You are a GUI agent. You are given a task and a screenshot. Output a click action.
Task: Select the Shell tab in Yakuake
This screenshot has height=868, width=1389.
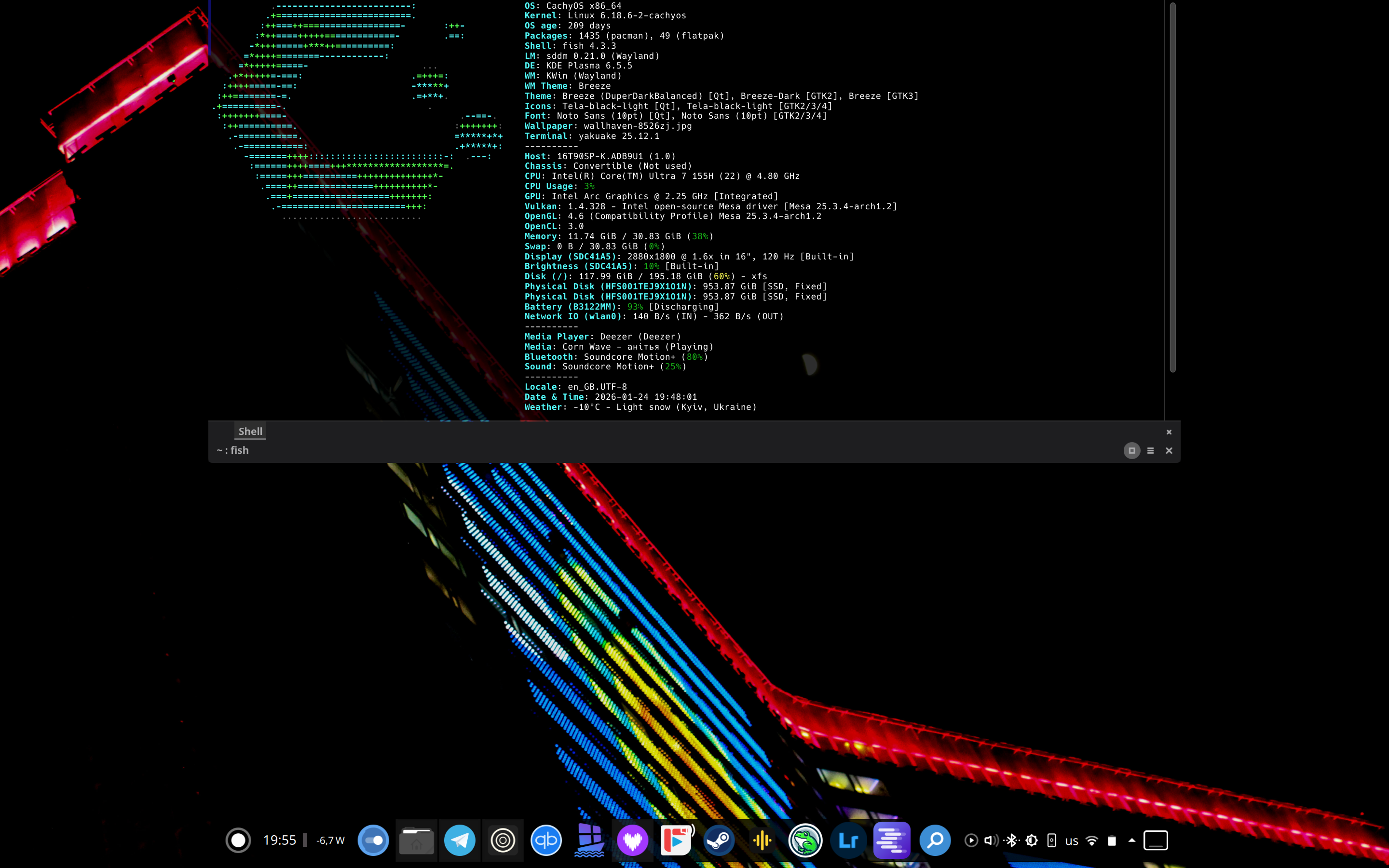[250, 431]
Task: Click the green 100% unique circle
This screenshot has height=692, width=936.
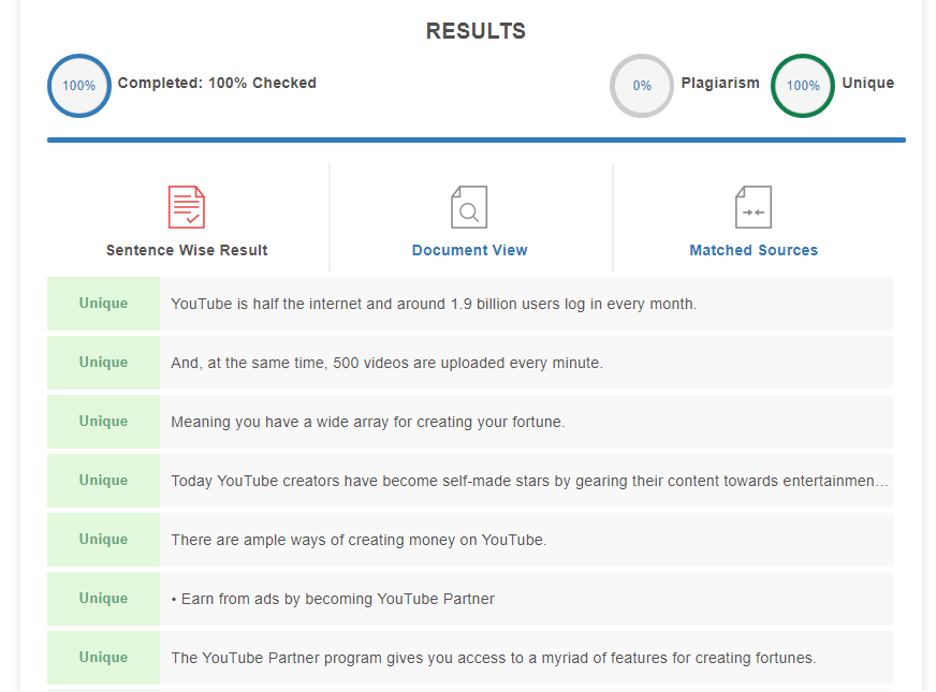Action: pyautogui.click(x=802, y=85)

What is expected:
Print every line of the records above word for word, leaving out the pictures.

Response:
You are a GUI agent. You are given a task and a screenshot. Output a click action.
Task: Select the Shell tab in Yakuake
This screenshot has height=868, width=1389.
[250, 431]
Task: Click the green 100% unique circle
This screenshot has height=692, width=936.
Action: pyautogui.click(x=802, y=85)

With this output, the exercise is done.